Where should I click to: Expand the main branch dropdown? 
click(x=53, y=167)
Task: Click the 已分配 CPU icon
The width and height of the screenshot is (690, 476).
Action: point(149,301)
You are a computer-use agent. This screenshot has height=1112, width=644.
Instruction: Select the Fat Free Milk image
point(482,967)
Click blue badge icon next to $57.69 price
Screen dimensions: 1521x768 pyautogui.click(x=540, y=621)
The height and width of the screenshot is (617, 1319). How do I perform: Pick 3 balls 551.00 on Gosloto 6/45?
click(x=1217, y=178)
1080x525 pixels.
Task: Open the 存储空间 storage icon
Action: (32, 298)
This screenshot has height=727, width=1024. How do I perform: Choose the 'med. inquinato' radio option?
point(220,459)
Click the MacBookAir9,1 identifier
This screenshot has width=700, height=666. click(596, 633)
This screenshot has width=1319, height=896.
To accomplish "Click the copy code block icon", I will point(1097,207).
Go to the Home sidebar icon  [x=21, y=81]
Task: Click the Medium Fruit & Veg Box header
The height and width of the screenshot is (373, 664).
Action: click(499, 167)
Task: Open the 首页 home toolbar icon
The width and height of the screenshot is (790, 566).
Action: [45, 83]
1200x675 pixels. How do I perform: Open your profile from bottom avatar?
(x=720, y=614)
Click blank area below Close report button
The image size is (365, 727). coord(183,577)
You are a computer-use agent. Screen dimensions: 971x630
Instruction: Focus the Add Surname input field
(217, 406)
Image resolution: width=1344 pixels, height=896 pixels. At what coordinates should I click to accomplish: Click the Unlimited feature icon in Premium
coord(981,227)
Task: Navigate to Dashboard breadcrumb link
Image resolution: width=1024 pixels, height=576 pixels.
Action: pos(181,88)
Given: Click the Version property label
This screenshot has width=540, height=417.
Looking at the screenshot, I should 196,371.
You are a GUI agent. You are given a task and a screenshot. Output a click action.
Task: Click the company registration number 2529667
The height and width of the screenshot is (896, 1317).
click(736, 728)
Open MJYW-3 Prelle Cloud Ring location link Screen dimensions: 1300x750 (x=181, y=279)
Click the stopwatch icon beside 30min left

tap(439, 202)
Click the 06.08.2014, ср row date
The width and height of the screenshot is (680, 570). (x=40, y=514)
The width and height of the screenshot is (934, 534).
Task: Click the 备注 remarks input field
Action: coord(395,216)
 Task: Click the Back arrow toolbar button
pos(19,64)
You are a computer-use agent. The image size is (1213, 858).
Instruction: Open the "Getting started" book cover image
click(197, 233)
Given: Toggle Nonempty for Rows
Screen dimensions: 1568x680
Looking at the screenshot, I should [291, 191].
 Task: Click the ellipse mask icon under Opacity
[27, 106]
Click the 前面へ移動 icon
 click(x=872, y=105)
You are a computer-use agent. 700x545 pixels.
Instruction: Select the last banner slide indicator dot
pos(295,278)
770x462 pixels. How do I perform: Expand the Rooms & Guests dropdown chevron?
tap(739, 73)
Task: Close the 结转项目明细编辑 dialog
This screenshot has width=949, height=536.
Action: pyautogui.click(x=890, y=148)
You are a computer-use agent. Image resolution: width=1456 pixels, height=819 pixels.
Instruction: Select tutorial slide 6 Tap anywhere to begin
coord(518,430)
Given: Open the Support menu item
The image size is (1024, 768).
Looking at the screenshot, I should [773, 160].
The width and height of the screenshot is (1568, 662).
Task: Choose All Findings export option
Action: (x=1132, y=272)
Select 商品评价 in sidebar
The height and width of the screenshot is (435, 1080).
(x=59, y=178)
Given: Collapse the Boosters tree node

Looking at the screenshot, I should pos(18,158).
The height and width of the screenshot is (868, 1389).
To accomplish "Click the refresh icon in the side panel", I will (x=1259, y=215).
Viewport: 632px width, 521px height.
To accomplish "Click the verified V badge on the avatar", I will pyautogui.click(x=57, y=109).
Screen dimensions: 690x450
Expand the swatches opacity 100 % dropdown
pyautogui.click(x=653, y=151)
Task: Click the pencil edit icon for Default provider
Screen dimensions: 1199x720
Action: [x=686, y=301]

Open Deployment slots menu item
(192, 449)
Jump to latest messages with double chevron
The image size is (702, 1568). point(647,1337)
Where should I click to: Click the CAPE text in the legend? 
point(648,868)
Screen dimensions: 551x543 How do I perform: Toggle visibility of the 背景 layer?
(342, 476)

§

* [WHAT YOU ARE ASKED TO DO] The full listing above needs to be retyped exactly.

* [ANSWER SPACE]
Where should I click to: Expand the main branch dropdown? 
click(x=53, y=167)
Task: Click the 已分配 CPU icon
The width and height of the screenshot is (690, 476).
Action: point(149,301)
You are a computer-use agent. This screenshot has height=1112, width=644.
Instruction: Select the Fat Free Milk image
point(482,967)
Click blue badge icon next to $57.69 price
Screen dimensions: 1521x768 pyautogui.click(x=540, y=621)
The height and width of the screenshot is (617, 1319). How do I perform: Pick 3 balls 551.00 on Gosloto 6/45?
click(x=1217, y=178)
1080x525 pixels.
Task: Open the 存储空间 storage icon
Action: (32, 298)
This screenshot has height=727, width=1024. How do I perform: Choose the 'med. inquinato' radio option?
point(220,459)
Click the MacBookAir9,1 identifier
This screenshot has width=700, height=666. click(596, 633)
This screenshot has width=1319, height=896.
To accomplish "Click the copy code block icon", I will point(1097,207).
Go to the Home sidebar icon  [x=21, y=81]
Task: Click the Medium Fruit & Veg Box header
The height and width of the screenshot is (373, 664).
Action: click(499, 167)
Task: Open the 首页 home toolbar icon
The width and height of the screenshot is (790, 566).
Action: [45, 83]
1200x675 pixels. How do I perform: Open your profile from bottom avatar?
(x=720, y=614)
Click blank area below Close report button
The image size is (365, 727). coord(183,577)
You are a computer-use agent. Screen dimensions: 971x630
Instruction: Focus the Add Surname input field
(217, 406)
Image resolution: width=1344 pixels, height=896 pixels. At what coordinates should I click to accomplish: Click the Unlimited feature icon in Premium
coord(981,227)
Task: Navigate to Dashboard breadcrumb link
Image resolution: width=1024 pixels, height=576 pixels.
Action: pos(181,88)
Given: Click the Version property label
This screenshot has width=540, height=417.
Looking at the screenshot, I should 196,371.
You are a GUI agent. You are given a task and a screenshot. Output a click action.
Task: Click the company registration number 2529667
The height and width of the screenshot is (896, 1317).
click(736, 728)
Open MJYW-3 Prelle Cloud Ring location link Screen dimensions: 1300x750 (x=181, y=279)
Click the stopwatch icon beside 30min left

tap(439, 202)
Click the 06.08.2014, ср row date
The width and height of the screenshot is (680, 570). (x=40, y=514)
The width and height of the screenshot is (934, 534).
Task: Click the 备注 remarks input field
Action: coord(395,216)
 Task: Click the Back arrow toolbar button
pos(19,64)
You are a computer-use agent. The image size is (1213, 858).
Instruction: Open the "Getting started" book cover image
click(197, 233)
Given: Toggle Nonempty for Rows
Screen dimensions: 1568x680
Looking at the screenshot, I should [291, 191].
 Task: Click the ellipse mask icon under Opacity
[27, 106]
Click the 前面へ移動 icon
 click(x=872, y=105)
You are a computer-use agent. 700x545 pixels.
Instruction: Select the last banner slide indicator dot
pos(295,278)
770x462 pixels. How do I perform: Expand the Rooms & Guests dropdown chevron?
tap(739, 73)
Task: Close the 结转项目明细编辑 dialog
This screenshot has width=949, height=536.
Action: pyautogui.click(x=890, y=148)
You are a computer-use agent. Image resolution: width=1456 pixels, height=819 pixels.
Instruction: Select tutorial slide 6 Tap anywhere to begin
coord(518,430)
Given: Open the Support menu item
The image size is (1024, 768).
Looking at the screenshot, I should [773, 160].
The width and height of the screenshot is (1568, 662).
Task: Choose All Findings export option
Action: (x=1132, y=272)
Select 商品评价 in sidebar
The height and width of the screenshot is (435, 1080).
(x=59, y=178)
Given: Collapse the Boosters tree node

Looking at the screenshot, I should pos(18,158).
The height and width of the screenshot is (868, 1389).
To accomplish "Click the refresh icon in the side panel", I will (x=1259, y=215).
Viewport: 632px width, 521px height.
To accomplish "Click the verified V badge on the avatar", I will pyautogui.click(x=57, y=109).
Screen dimensions: 690x450
Expand the swatches opacity 100 % dropdown
pyautogui.click(x=653, y=151)
Task: Click the pencil edit icon for Default provider
Screen dimensions: 1199x720
Action: [x=686, y=301]

Open Deployment slots menu item
(192, 449)
Jump to latest messages with double chevron
The image size is (702, 1568). point(647,1337)
Where should I click to: Click the CAPE text in the legend? 
point(648,868)
Screen dimensions: 551x543 How do I perform: Toggle visibility of the 背景 layer?
(342, 476)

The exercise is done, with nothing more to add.